Deep reinforcement learning (DRL) is now a research focus for the energy management of fuel cell vehicles (FCVs) to improve hydrogen utilization efficiency. However, since DRL-based energy management strategies (EMSs) need to be retrained when the types of FCVs are changed, it is a laborious task to develop DRL-based EMSs for different FCVs. Given that, this article introduces transfer learning (TL) into DRL to design a novel deep transfer reinforcement learning (DTRL) method and then innovatively proposes an intelligent transferable energy management framework between two different urban FCVs based on the designed DTRL method to achieve the reuse of well-trained EMSs.
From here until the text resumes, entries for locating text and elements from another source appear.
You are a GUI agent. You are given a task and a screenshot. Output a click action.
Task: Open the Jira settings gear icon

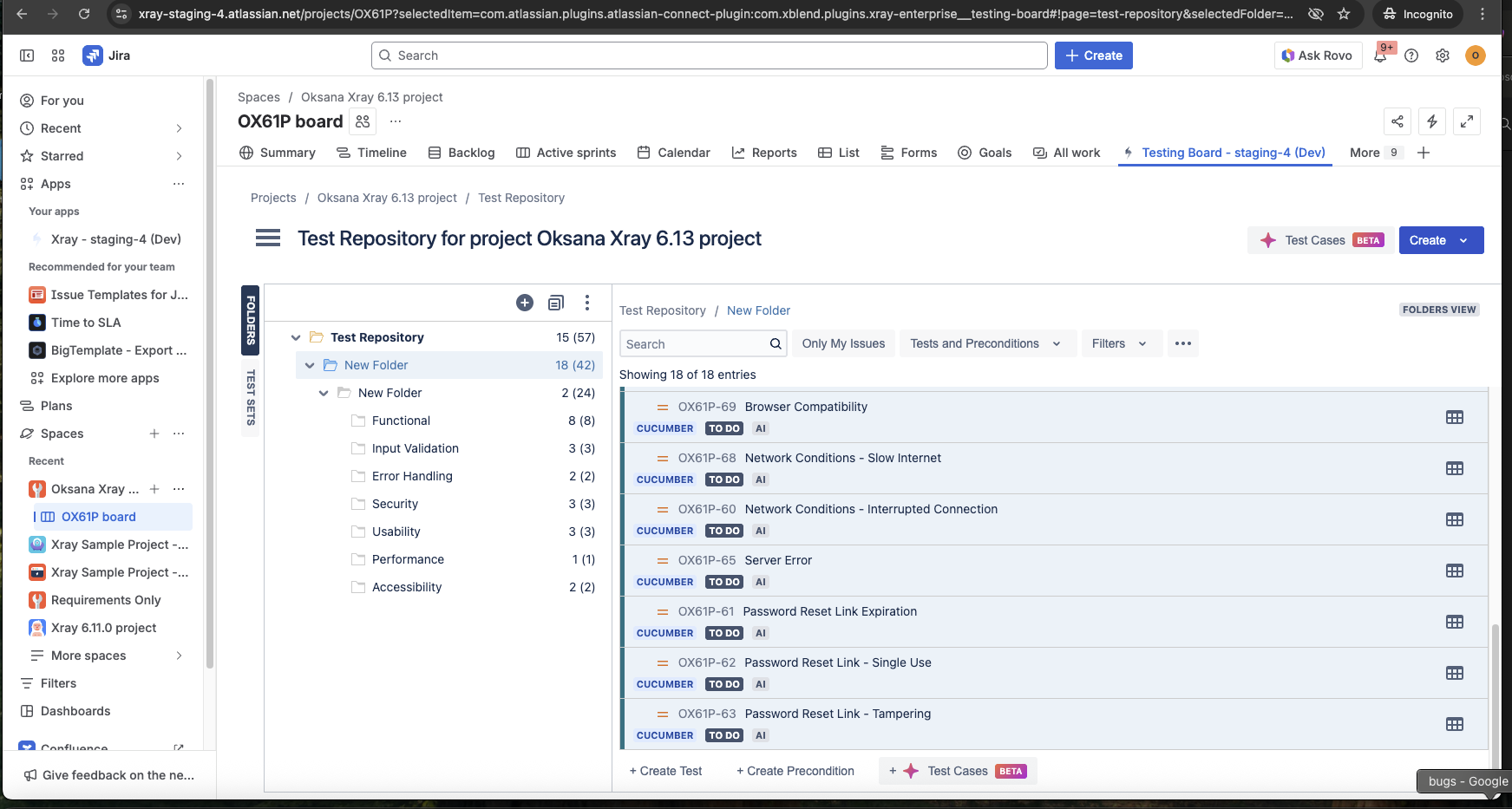1443,55
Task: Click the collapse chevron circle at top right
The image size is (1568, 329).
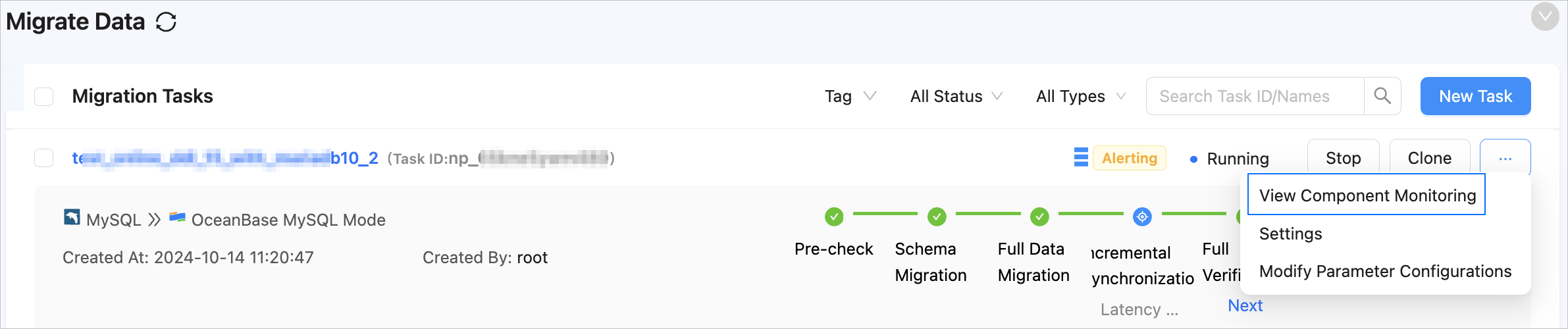Action: click(1544, 16)
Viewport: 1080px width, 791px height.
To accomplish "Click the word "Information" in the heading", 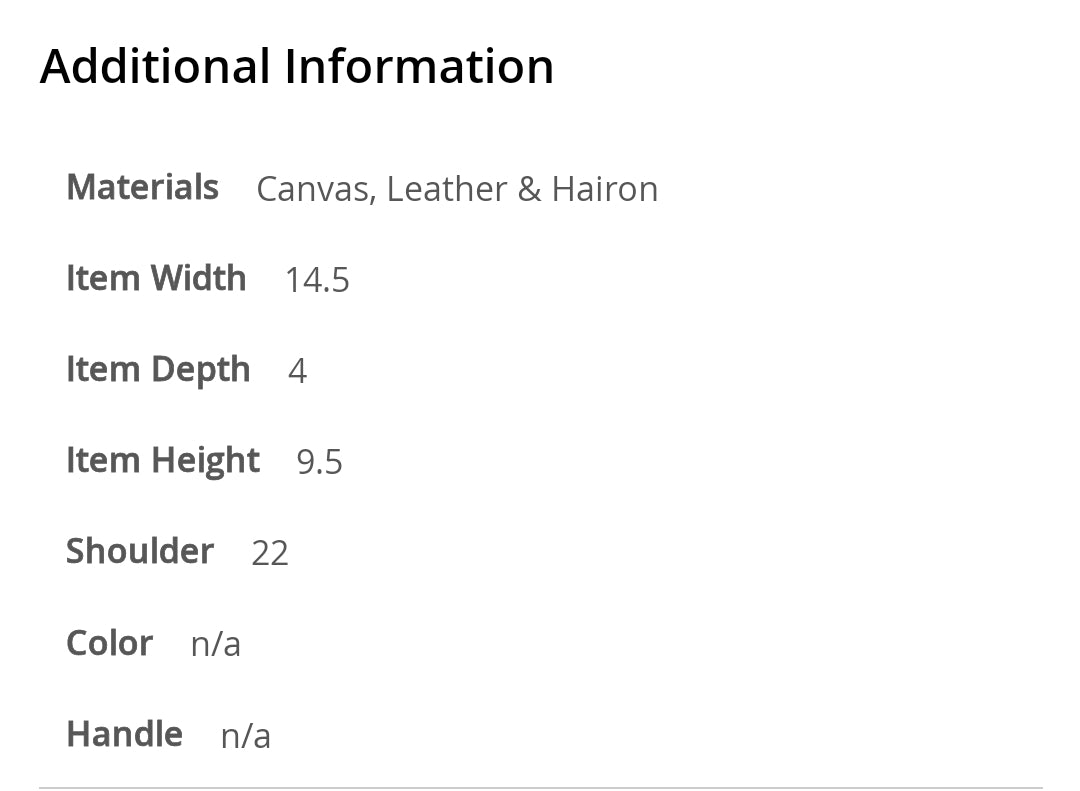I will pyautogui.click(x=419, y=67).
To begin, an enhanced soft actor-critic (SAC) algorithm integrating prioritized experience replay (PER) is formulated to be the studied DRL algorithm in this article. Then, an enhanced-SAC based EMS of a light fuel cell hybrid electric vehicle (FCHEV) is pre-trained by using massive real-world driving data. After that, the learned knowledge stored in the FCHEV's well-trained EMS is captured and then transferred into the EMS of a heavy-duty fuel cell hybrid electric bus (FCHEB). Finally, the FCHEB's EMS is fine-tuned in a stochastic environment to ensure adaptability to real driving conditions. Simulation results indicate that, compared to the state-of-the-art baseline EMS, the proposed DTRL-based EMS accelerates the convergence speed by 91.55% and improves the fuel economy by 6.78%. This article contributes to shortening the development cycle of DRL-based EMSs and improving the utilization efficiency of hydrogen energy in the urban transport sector.

Introduction

Under the background of fossil fuel shortage and global climate change, popularizing new energy vehicles (NEVs) is a promising way to promote a transition to electrification and decarbonization for the road transport sector [1]. Since road transport accounts for at least 70% of emissions of China's overall transport sector, the development of NEVs can not only help ease the energy crisis but also reduce carbon emissions caused by fossil fuel utilization, which is needed to achieve carbon neutrality by 2060 in China [2,3].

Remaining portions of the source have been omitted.